Bagja menegaskan, hal demikian sudah pernah Bawaslu dijalankan pada saat Pemilu Serentak 2019. Di mana saat itu, Bawaslu periode lalu tegas menilai bagi-bagi sembako sebagai politik uang. “Bawaslu pada Pemilu 2019 lalu tegas menilai bagi-bagi sembako tidak boleh. Jadi Pemilu 2024 juga harus sepakat semua jajaran berani jelaskan kepada peserta pemilu bahwa itu dilarang,” tegas Bagja dikutip dari laman resmi, Senin (29/1/2024).
Anggota Bawaslu Herwyn JH Malonda berpesan agar jajaran Bawaslu di semua tingkatan, membangun soliditas sebagai pengawas pemilu yang memiliki integritas. Hal ini menjadi penting, jika jajaran Bawaslu tidak memiliki soliditas, akan terjadi beda pendapat terkait putusan sengketa.

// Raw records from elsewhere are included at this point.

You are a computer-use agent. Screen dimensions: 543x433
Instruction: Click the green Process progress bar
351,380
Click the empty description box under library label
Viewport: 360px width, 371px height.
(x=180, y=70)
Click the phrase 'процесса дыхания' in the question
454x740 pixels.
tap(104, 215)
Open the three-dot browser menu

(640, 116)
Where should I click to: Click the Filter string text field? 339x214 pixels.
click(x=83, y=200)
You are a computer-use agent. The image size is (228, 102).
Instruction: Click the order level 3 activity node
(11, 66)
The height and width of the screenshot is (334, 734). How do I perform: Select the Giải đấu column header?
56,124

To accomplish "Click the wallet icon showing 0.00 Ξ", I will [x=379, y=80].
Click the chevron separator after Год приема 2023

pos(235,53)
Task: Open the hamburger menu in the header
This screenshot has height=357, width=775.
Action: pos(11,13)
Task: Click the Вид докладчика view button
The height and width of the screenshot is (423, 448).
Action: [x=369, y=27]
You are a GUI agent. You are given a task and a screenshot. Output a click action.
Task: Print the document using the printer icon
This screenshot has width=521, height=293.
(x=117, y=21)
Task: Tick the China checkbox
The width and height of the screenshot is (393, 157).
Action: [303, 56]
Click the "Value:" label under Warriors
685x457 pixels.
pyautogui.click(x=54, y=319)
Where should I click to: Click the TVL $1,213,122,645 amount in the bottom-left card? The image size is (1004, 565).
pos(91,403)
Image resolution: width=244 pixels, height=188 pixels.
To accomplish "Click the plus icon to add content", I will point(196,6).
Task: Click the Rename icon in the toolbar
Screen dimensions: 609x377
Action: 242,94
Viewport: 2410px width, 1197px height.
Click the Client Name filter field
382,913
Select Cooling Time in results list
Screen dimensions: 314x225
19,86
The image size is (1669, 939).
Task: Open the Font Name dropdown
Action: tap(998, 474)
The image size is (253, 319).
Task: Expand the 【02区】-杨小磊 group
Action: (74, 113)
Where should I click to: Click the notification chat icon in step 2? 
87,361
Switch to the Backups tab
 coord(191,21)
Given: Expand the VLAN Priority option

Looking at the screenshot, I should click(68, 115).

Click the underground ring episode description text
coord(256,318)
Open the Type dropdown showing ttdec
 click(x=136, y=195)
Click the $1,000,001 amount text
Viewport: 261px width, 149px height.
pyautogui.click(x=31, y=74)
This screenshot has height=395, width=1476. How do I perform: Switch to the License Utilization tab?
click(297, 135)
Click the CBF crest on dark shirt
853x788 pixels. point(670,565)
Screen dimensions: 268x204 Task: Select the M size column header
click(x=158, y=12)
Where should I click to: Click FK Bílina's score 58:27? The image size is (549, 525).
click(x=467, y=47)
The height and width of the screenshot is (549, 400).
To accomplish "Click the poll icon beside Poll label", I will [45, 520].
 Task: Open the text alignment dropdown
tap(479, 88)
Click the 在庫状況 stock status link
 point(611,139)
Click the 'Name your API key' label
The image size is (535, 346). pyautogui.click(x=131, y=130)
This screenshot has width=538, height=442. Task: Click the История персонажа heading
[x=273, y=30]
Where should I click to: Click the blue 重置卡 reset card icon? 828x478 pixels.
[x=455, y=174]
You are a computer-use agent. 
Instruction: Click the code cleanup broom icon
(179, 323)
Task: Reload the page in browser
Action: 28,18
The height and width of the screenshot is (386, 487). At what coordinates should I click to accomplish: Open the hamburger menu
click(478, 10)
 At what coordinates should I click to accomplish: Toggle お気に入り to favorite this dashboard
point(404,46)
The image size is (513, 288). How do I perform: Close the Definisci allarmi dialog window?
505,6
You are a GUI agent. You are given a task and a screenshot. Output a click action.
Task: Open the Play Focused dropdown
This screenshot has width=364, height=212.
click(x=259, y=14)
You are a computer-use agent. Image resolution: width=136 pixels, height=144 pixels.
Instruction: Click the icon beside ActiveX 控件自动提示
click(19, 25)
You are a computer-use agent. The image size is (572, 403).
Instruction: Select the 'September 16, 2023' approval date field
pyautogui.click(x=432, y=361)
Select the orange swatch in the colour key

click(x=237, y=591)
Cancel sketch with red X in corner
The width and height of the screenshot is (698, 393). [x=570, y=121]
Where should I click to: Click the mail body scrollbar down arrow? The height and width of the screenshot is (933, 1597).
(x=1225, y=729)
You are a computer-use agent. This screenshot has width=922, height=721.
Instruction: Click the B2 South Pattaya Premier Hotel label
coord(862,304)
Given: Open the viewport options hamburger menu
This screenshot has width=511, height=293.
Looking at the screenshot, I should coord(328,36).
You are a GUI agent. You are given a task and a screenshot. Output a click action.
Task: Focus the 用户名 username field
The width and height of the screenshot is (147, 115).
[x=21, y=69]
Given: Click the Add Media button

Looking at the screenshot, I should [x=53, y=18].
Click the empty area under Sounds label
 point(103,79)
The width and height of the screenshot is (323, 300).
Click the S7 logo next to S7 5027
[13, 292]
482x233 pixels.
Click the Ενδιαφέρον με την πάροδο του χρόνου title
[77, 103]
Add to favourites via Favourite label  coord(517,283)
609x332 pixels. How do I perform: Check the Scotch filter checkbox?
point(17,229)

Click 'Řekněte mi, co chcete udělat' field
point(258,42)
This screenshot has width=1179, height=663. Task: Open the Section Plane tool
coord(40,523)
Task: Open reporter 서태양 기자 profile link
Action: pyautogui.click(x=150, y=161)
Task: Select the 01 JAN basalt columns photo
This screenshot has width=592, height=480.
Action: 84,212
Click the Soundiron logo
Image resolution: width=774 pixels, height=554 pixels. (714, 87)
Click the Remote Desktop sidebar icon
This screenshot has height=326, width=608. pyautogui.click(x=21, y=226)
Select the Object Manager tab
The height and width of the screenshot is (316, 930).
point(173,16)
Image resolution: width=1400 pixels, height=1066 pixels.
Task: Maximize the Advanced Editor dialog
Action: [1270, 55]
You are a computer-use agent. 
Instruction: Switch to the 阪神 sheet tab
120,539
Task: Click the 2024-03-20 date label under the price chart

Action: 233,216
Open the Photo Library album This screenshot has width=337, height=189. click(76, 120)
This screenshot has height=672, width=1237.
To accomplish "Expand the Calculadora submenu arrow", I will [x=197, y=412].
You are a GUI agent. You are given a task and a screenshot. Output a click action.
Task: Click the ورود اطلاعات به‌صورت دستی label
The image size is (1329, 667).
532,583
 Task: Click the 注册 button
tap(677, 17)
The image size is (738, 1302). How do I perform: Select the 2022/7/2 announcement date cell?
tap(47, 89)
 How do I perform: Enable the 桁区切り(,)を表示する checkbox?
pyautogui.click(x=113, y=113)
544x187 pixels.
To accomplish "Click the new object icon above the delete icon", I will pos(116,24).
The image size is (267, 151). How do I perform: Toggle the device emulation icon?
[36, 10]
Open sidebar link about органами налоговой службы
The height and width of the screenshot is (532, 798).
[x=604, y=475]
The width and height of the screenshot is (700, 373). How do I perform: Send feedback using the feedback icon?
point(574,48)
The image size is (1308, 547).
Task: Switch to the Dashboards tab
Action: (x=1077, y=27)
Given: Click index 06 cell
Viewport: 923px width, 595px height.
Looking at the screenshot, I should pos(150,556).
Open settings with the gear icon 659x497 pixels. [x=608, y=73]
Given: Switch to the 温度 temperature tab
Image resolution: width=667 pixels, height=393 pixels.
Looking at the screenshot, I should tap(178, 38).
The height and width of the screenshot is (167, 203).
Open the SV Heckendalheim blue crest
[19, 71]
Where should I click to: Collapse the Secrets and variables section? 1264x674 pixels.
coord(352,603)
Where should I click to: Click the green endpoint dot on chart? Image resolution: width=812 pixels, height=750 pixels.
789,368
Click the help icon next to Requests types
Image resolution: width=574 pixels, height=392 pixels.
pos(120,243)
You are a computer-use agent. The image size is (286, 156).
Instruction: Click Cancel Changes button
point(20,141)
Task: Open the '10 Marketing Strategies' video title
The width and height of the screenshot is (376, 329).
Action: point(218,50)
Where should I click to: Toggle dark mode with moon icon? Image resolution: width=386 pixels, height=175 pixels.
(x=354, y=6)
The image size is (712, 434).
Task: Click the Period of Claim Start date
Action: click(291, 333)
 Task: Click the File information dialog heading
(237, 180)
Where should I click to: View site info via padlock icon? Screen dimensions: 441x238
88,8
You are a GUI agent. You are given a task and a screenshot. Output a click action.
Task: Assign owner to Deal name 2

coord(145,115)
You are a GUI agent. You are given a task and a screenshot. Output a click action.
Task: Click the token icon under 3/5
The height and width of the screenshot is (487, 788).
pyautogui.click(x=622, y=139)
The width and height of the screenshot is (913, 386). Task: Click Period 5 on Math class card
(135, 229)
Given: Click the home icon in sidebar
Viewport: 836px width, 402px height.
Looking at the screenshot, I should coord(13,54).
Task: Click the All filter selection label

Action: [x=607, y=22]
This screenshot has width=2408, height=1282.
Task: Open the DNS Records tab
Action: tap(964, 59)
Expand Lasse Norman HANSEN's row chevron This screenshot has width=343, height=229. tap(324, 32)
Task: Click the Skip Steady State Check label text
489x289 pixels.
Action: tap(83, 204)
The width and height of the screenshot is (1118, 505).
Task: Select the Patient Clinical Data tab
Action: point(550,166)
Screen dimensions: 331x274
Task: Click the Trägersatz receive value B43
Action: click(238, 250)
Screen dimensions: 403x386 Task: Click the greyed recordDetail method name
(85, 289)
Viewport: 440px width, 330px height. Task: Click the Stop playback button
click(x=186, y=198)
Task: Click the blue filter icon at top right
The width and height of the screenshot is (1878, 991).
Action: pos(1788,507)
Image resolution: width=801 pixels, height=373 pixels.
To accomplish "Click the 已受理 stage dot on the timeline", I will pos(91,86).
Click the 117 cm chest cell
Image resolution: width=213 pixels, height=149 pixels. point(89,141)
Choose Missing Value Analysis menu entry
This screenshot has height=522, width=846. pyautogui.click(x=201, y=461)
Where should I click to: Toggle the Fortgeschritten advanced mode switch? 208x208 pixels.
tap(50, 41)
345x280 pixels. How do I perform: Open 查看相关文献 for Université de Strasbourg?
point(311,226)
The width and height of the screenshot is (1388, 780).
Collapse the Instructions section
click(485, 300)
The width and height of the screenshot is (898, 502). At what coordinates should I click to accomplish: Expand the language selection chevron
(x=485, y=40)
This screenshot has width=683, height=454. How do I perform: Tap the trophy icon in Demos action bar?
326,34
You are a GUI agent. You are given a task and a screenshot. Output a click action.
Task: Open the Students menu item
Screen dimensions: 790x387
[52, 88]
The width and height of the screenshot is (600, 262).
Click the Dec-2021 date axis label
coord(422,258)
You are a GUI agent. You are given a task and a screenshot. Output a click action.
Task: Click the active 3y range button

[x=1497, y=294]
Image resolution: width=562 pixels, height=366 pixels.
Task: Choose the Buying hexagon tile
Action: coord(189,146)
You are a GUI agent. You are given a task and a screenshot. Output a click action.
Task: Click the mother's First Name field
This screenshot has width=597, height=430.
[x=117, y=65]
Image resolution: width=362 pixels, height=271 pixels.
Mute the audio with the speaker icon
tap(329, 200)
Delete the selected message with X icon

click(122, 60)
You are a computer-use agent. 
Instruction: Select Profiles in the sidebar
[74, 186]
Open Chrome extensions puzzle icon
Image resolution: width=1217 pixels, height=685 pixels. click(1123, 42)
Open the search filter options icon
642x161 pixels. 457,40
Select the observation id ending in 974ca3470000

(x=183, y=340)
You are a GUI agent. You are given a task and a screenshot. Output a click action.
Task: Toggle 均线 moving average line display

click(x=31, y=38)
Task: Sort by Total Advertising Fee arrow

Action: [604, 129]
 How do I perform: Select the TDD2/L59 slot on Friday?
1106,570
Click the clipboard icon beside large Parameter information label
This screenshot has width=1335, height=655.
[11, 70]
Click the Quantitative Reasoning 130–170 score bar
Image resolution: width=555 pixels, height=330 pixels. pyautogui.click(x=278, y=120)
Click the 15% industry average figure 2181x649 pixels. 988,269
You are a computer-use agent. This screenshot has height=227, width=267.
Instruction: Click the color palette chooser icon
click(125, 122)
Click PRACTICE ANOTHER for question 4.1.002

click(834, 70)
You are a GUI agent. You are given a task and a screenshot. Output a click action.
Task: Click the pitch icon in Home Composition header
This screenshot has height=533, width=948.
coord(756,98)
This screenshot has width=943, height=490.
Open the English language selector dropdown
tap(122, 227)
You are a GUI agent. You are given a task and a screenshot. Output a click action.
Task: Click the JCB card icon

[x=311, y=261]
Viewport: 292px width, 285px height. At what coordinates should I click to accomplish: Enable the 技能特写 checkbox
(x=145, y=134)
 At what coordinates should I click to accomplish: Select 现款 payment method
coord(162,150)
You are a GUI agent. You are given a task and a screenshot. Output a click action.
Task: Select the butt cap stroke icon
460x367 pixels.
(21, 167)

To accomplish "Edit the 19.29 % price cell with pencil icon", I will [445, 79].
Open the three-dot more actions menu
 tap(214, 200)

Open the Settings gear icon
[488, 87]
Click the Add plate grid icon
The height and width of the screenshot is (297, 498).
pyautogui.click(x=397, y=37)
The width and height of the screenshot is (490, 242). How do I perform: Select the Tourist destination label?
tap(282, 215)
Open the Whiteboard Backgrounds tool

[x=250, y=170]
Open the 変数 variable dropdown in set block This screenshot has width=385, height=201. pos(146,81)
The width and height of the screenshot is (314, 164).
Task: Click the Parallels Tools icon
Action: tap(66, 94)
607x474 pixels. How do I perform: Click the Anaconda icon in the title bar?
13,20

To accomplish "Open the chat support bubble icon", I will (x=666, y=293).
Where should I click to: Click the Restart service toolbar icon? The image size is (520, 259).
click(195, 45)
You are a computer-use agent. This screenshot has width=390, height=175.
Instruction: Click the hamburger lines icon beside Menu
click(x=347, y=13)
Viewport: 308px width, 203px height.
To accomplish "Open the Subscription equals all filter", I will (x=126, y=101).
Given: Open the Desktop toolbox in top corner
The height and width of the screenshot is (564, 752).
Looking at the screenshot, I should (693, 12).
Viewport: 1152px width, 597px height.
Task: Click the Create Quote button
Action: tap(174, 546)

Menurut dia, beda sikap antar Bawaslu tiap tingkatan dalam menyikapi putusan sengketa pemilu, berpotensi menimbulkan masalah bagi Bawaslu RI (pusat). Yang demikian ini seakan menimbulkan persepsi kepada publik, Bawaslu tidak memiliki soliditas. “Ini sebagai bentuk komitmen kita (Bawaslu) untuk menghindari masalah dan potensi masalah yang mungkin muncul di kemudian hari,” tegas Herwyn.
Pria asal Manado itu meminta pelatihan saksi peserta pemilu sudah selesai paling lambat 7 Februari 2024. Terkait persoalan teknis akan hal tersebut, jajaran Bawaslu Kabupaten/Kota untuk segera menyelesaikan persoalan yang ada. “Terkait teknis dan anggaran pelatihan saksi peserta pemilu harus segera diselesaikan. Karena target kita paling lambat 7 Februari pelatihan saksi di Kabupaten/Kota sudah selesai,” pintanya.